Your instructions →
The lines to retype run from the one containing "Viewport: 2360px width, 1474px" through the end of the listing below. Reproduce them exactly, leaving out pictures.

Input data →
**********

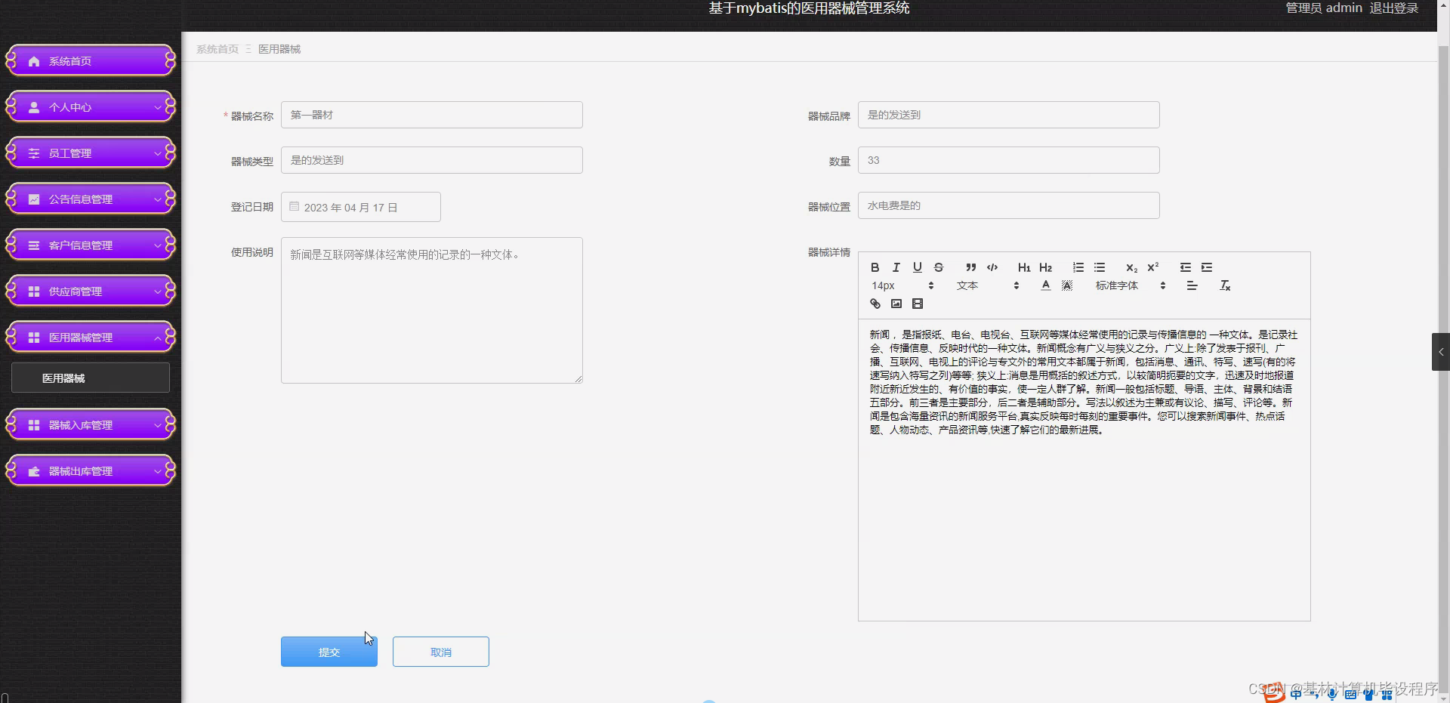Image resolution: width=1450 pixels, height=703 pixels.
Task: Insert a video into the editor
Action: (x=917, y=304)
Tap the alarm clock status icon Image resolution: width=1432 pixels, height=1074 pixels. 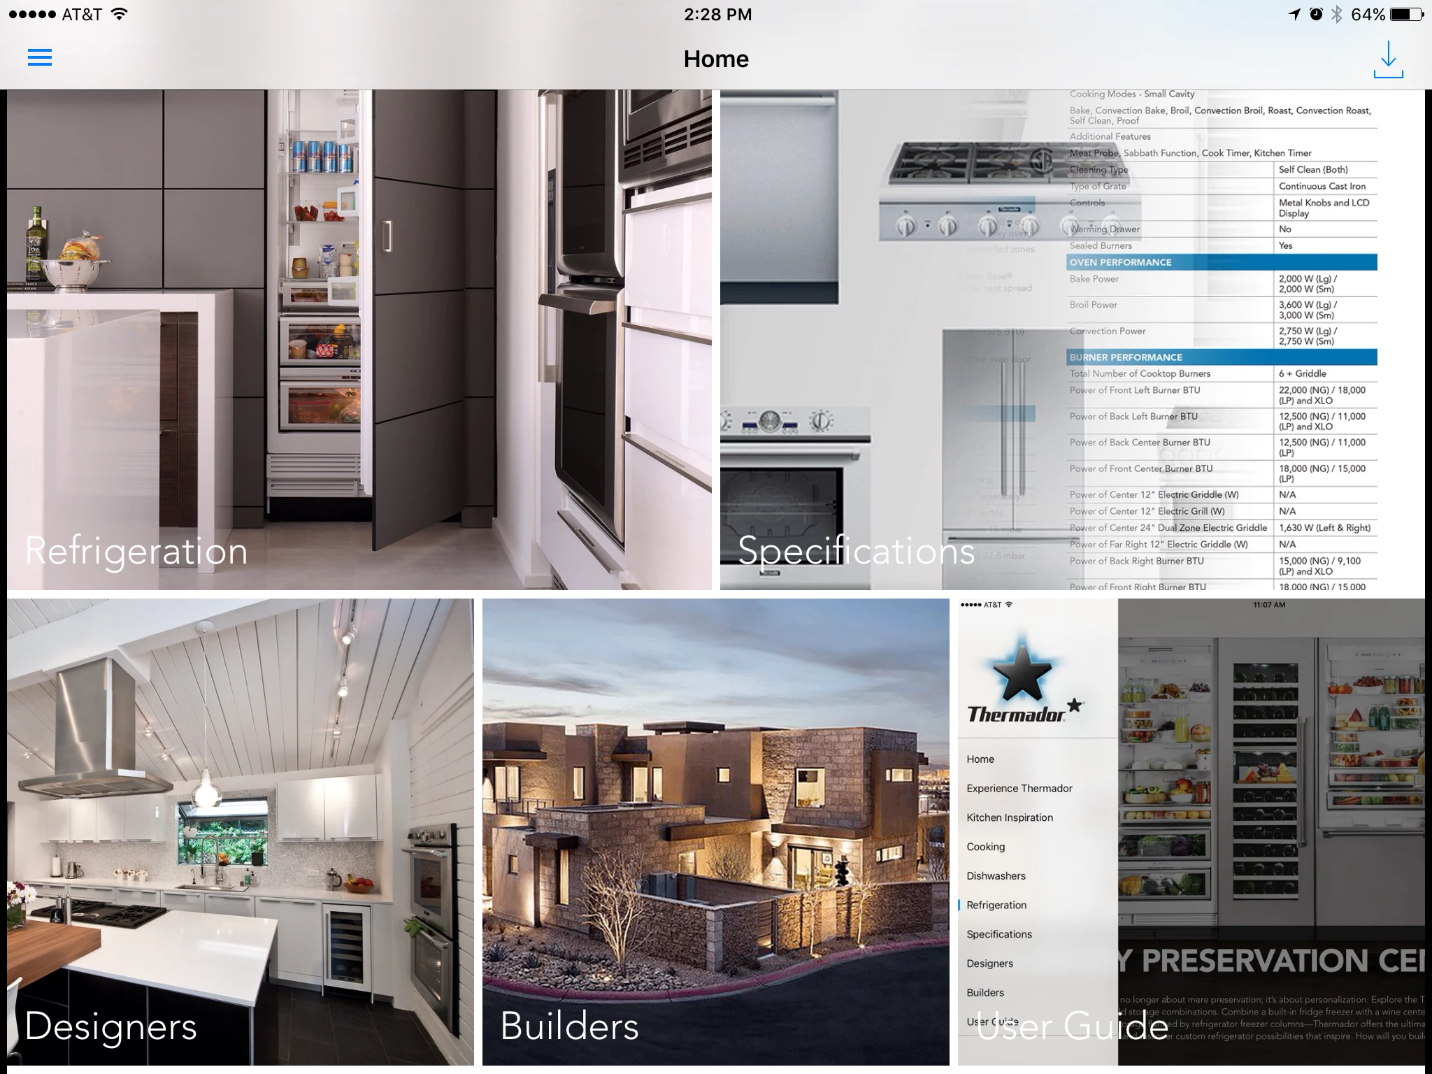point(1316,14)
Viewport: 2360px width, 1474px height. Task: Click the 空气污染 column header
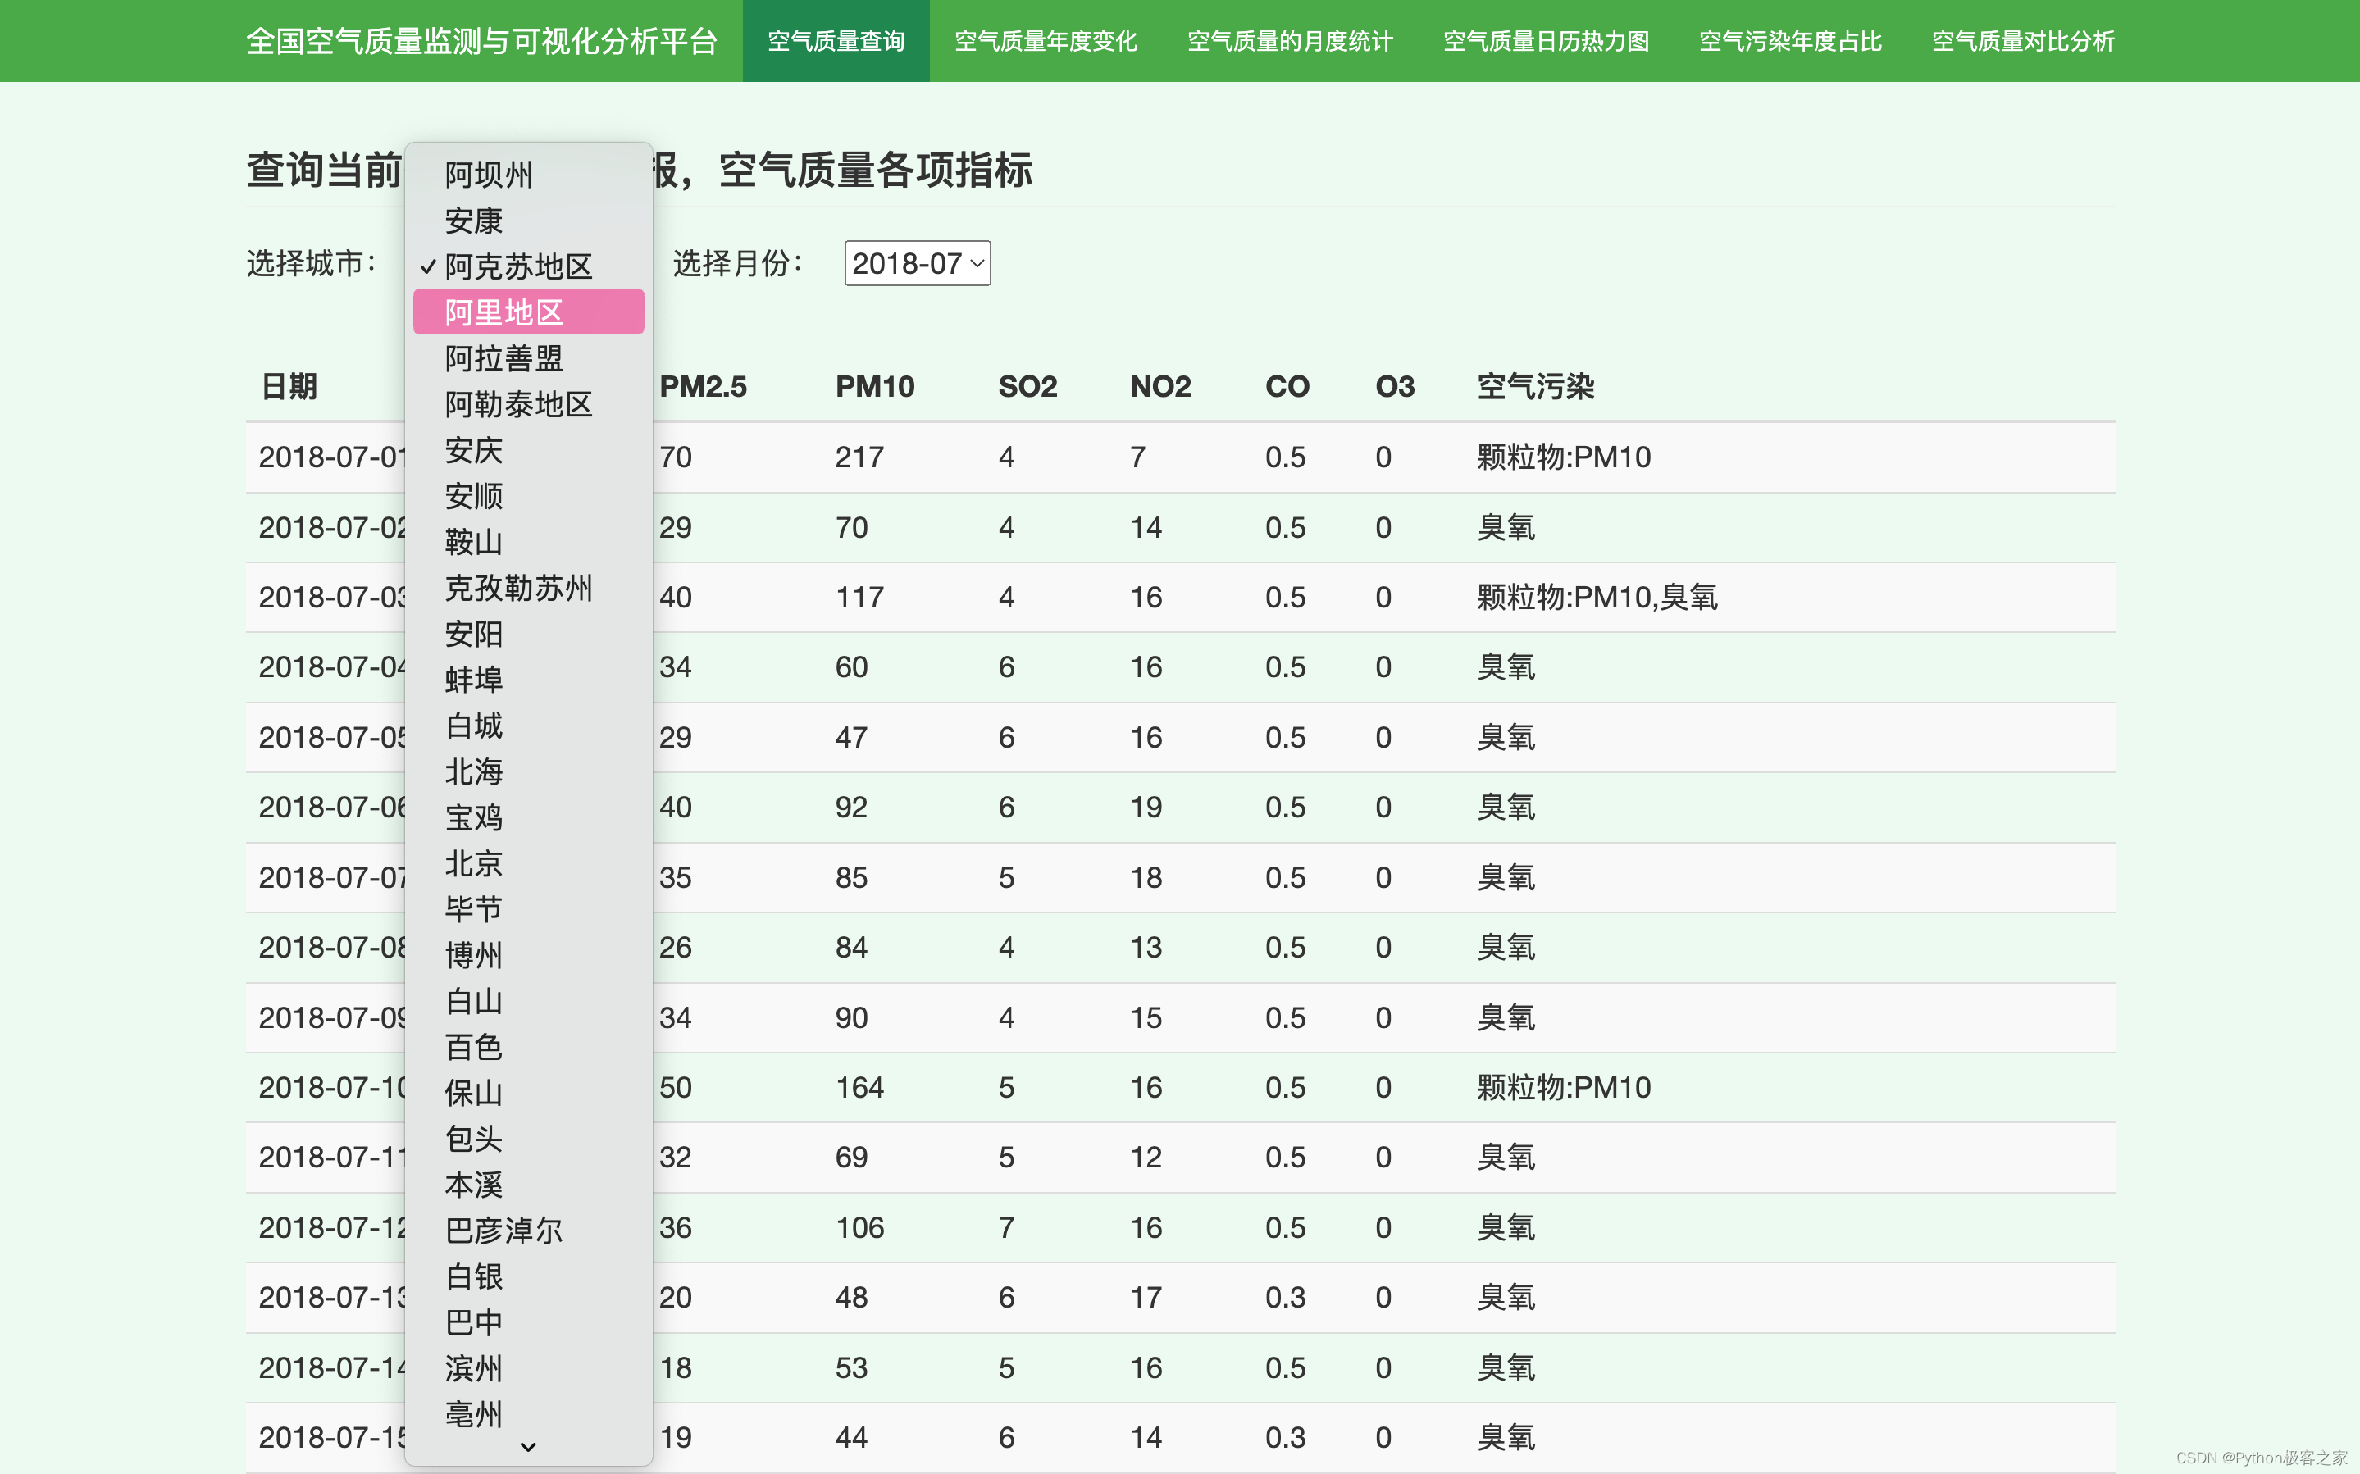click(1534, 386)
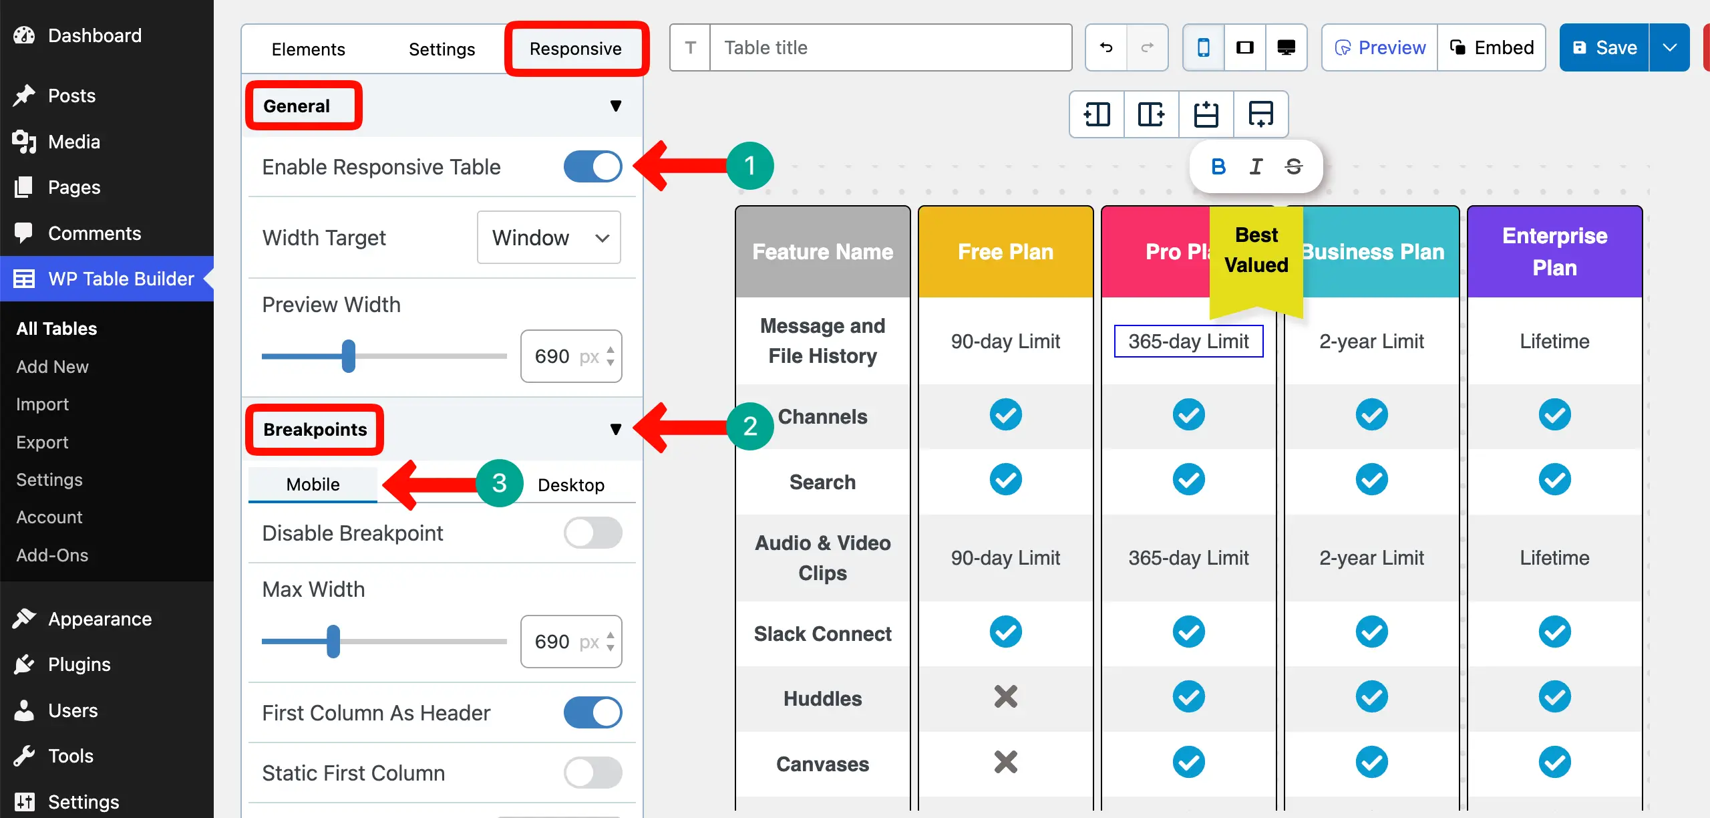
Task: Enable the Disable Breakpoint switch
Action: (592, 533)
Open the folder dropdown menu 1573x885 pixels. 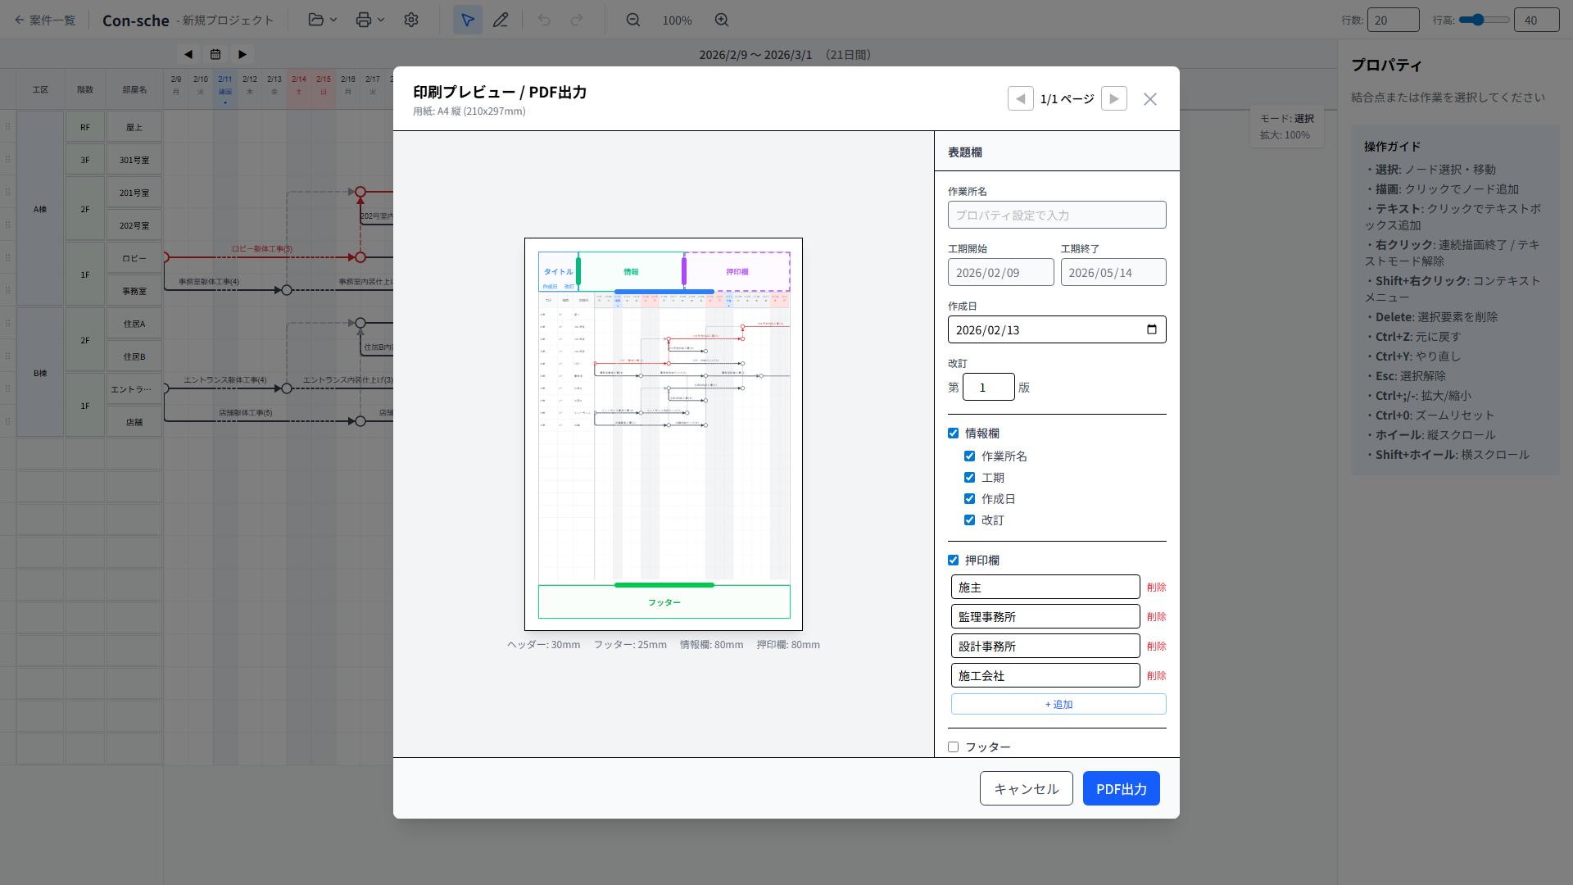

**********

Answer box →
Viewport: 2360px width, 1474px height. Task: Click the 空气污染 column header
click(1534, 386)
Task: Enable the Disable Breakpoint switch
Action: (592, 533)
Open the folder dropdown menu 1573x885 pixels. 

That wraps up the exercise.